Minnesota Vikings quarterback Teddy Bridgewater left a team practice Tuesday under mysterious circumstances. All that was known was that he was hurt, and the injury was apparently serious.
In the absence of real information, in stepped the internet.
Twitter is the platform on which almost all news breaks, especially in the sports world, as reporters rush to be the first with new information. Unsurprisingly, in the wake of the Bridgewater injury, the most retweeted information came from ESPN reporter Adam Schefter and NFL Network reporter Ian Rapoport.
What was weird about the tweets from the two reliable reporters, which racked up hundreds—or in the case of Rapoport, thousands—of retweets and spread the information far and wide, was that the information seemed to be conflicting.
Rapoport suggested Bridgewater would miss the 2016 NFL season with a torn ACL, while Schefter reported it was a compound fracture that sent the Vikings QB to the hospital.
Neither of those tweets turned out to be true, because neither came from actual reporters. Twitter users in search of a little attention swapped every part of their profiles, including their names and avatars, to give the appearance they were delivering news.
Two hours later, the Vikings held a press conference that didn’t provide much in the way of detail, but was enough to debunk the two fake tweets (it was later reported that Bridgewater had, in fact, torn his ACL, ending his season).
But the damage had already been done.
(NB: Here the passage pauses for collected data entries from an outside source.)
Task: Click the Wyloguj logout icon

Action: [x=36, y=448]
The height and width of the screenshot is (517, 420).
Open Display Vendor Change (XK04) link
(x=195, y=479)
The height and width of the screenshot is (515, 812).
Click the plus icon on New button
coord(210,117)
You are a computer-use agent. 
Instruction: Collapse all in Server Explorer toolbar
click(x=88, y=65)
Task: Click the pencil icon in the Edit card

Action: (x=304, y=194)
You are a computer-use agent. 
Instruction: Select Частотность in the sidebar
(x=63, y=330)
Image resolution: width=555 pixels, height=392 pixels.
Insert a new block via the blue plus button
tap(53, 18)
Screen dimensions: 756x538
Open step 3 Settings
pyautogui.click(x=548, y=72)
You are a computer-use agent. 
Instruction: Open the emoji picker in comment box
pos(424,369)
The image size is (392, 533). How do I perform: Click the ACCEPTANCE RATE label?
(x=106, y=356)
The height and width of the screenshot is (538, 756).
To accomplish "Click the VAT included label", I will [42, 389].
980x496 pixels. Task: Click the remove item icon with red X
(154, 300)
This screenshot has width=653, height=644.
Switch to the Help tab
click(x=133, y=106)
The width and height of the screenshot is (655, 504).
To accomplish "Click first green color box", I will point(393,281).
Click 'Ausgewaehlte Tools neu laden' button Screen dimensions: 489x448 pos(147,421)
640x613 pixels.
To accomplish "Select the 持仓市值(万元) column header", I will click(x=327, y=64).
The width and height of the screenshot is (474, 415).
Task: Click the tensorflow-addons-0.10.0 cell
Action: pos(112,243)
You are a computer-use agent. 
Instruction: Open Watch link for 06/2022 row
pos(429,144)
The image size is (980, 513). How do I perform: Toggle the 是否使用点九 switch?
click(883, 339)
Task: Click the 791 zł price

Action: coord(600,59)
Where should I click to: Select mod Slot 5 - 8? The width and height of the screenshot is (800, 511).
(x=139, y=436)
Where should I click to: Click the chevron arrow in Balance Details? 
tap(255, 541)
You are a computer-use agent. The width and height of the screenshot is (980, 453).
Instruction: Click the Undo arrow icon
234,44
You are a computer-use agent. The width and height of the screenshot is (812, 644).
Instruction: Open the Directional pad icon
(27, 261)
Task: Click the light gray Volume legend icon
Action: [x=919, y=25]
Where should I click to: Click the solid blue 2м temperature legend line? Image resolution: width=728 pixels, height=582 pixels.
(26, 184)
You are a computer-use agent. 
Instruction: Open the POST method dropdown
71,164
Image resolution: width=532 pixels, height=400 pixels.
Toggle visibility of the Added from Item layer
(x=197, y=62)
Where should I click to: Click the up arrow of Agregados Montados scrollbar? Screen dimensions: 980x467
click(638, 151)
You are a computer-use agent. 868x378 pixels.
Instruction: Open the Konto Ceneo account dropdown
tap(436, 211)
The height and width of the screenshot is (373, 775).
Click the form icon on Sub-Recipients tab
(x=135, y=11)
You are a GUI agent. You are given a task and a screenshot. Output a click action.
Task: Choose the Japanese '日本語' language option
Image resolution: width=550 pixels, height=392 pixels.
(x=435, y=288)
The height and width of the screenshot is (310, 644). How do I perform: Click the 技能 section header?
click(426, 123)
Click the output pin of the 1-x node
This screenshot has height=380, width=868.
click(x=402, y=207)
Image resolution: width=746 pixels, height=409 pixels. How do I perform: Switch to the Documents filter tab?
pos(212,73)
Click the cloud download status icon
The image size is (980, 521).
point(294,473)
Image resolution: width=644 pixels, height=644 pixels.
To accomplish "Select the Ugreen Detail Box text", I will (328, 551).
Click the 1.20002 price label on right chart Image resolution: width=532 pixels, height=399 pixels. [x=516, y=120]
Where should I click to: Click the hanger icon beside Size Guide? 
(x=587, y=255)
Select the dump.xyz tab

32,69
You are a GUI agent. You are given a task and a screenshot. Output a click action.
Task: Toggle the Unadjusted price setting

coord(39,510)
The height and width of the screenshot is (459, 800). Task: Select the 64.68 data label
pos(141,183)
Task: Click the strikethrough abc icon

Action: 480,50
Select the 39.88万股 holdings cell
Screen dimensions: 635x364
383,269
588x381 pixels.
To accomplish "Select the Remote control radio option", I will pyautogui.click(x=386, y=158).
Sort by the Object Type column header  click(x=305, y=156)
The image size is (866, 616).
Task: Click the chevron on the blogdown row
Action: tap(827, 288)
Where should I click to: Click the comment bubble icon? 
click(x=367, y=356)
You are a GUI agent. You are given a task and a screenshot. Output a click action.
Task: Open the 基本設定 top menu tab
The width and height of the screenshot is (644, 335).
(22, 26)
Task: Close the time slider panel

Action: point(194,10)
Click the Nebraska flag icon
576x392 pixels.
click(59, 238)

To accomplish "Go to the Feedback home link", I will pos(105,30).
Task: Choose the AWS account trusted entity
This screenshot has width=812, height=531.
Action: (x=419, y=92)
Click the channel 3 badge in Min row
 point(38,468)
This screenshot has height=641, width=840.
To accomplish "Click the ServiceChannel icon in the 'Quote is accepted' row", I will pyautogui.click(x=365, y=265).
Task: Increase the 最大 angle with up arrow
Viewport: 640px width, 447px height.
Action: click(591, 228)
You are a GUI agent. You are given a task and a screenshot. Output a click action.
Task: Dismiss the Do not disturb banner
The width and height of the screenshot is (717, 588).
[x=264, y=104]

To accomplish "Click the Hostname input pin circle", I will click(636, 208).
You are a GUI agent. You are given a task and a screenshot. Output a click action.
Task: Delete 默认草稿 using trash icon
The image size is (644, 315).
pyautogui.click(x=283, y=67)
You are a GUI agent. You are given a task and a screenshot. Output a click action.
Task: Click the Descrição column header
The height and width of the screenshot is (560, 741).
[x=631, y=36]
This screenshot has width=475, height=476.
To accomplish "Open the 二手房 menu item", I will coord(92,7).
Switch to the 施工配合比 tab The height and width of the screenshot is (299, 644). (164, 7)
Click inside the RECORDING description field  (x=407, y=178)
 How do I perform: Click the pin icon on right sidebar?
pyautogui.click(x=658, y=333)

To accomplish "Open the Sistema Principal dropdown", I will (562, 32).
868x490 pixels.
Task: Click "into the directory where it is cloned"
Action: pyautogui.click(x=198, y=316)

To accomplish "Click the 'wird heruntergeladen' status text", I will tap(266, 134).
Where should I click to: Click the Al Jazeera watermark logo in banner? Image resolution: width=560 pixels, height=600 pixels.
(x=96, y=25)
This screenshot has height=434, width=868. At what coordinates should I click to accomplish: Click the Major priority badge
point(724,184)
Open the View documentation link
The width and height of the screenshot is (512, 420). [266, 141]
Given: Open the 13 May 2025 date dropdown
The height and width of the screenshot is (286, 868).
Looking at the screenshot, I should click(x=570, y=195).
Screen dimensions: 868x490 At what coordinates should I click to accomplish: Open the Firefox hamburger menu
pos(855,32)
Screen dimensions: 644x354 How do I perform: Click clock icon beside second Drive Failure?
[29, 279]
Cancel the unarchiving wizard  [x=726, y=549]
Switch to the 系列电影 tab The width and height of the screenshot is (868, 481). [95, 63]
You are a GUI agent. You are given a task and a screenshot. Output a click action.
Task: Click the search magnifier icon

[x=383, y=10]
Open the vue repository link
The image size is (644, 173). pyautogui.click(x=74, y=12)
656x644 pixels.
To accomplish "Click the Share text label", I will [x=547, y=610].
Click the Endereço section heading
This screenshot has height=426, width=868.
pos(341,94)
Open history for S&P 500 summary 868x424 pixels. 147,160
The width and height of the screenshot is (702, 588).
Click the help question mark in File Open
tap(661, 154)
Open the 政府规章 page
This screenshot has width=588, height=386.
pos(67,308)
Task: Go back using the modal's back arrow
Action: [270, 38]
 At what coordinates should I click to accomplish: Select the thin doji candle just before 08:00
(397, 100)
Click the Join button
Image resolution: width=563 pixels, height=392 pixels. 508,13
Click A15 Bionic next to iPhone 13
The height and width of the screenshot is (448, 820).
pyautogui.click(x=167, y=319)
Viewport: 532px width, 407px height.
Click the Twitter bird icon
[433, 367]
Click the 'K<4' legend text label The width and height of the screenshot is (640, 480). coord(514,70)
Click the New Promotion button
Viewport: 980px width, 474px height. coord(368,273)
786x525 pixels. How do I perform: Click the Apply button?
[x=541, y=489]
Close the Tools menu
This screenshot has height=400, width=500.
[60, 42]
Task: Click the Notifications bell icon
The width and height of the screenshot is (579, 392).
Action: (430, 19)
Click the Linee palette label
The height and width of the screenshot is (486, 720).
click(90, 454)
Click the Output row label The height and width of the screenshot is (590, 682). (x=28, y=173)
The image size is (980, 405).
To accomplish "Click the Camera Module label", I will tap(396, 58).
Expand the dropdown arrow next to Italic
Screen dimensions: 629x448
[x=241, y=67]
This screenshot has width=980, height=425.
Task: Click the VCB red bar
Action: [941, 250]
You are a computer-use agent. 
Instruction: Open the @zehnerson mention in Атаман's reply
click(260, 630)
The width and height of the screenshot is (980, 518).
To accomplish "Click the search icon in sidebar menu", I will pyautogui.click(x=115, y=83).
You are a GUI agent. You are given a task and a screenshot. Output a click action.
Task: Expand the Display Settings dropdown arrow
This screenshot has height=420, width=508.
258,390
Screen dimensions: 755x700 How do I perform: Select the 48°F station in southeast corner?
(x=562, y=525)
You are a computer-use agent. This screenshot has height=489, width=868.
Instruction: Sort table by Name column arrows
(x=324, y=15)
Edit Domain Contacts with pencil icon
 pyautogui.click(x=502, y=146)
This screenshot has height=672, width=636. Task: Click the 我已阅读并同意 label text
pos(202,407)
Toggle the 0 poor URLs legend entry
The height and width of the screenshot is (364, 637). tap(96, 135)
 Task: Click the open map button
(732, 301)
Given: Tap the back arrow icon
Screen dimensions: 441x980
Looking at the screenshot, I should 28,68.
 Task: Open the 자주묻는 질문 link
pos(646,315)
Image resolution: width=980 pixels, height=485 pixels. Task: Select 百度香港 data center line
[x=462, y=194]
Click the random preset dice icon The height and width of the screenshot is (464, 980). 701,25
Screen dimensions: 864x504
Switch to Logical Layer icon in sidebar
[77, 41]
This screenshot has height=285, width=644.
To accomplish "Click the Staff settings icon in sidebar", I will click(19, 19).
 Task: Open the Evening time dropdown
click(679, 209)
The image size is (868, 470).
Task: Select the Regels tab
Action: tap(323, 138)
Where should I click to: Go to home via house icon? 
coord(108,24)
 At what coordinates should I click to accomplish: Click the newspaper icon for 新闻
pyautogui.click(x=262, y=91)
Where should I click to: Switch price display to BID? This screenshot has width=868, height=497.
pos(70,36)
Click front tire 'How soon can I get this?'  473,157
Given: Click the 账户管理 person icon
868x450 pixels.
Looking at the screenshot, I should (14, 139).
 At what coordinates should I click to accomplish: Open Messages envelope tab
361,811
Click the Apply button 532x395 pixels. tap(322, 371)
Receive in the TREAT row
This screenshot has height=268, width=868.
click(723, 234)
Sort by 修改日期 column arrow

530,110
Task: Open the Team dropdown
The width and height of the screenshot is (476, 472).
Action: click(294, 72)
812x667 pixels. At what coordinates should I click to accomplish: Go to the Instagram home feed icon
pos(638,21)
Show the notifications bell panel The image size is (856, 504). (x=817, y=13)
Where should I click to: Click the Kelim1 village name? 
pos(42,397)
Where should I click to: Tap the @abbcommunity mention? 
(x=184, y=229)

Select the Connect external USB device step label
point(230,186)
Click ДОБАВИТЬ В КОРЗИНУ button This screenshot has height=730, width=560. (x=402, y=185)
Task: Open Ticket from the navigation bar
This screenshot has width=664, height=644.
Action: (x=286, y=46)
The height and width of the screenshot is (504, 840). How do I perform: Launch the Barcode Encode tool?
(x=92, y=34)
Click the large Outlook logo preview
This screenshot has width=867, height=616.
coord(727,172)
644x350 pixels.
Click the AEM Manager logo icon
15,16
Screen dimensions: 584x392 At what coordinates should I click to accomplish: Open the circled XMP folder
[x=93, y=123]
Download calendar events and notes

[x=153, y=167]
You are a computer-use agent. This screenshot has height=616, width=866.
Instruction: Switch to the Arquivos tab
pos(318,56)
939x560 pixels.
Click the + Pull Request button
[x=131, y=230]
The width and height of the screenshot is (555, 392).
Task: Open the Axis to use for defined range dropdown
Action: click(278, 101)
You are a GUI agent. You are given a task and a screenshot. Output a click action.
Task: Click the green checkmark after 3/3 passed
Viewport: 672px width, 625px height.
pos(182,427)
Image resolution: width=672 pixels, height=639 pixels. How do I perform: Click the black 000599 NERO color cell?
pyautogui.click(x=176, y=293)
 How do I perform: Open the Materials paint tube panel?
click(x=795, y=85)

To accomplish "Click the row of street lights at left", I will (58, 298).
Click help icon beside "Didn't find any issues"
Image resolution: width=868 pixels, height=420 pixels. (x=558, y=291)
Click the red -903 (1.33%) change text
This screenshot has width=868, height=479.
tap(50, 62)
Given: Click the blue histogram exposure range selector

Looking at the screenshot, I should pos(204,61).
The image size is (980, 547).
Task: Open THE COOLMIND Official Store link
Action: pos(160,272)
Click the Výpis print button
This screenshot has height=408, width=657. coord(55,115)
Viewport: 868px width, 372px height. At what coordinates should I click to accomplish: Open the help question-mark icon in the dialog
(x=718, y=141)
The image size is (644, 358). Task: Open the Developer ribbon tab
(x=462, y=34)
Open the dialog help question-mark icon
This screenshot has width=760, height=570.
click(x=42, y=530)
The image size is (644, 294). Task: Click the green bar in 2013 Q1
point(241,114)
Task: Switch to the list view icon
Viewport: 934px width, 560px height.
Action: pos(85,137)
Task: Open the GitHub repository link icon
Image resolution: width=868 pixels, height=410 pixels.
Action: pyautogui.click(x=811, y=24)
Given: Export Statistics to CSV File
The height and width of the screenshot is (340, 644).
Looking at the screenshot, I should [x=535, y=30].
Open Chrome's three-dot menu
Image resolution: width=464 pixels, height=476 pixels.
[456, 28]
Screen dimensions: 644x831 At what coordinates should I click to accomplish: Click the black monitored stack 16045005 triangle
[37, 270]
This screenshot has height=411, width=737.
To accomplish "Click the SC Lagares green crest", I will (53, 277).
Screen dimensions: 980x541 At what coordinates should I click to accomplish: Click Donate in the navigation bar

The false information was spread wide, was copied by other unofficial Twitter accounts, and was even getting picked up by local news and online outlets.
Most fans, aching for the latest update about their favorite teams or making last-minute changes to their fantasy draft board, didn’t bother to take the time to scope out the blue checkmark that marks verified accounts or glance at the Twitter handle that quickly reveals the true account identity.
But helping make sure that false information reached as many people as possible was Google. The search engine that handles 40,000 search queries every second gave plenty of people looking for information about Bridgewater the wrong impression.
Built into Google’s search results is an automatically populated list of popular tweets about the search term. The results from Twitter appear especially when relevant to a news story, like Bridgewater’s injury. Not particularly helpful is the fact the first tweets Google displayed were the popular but fake reports.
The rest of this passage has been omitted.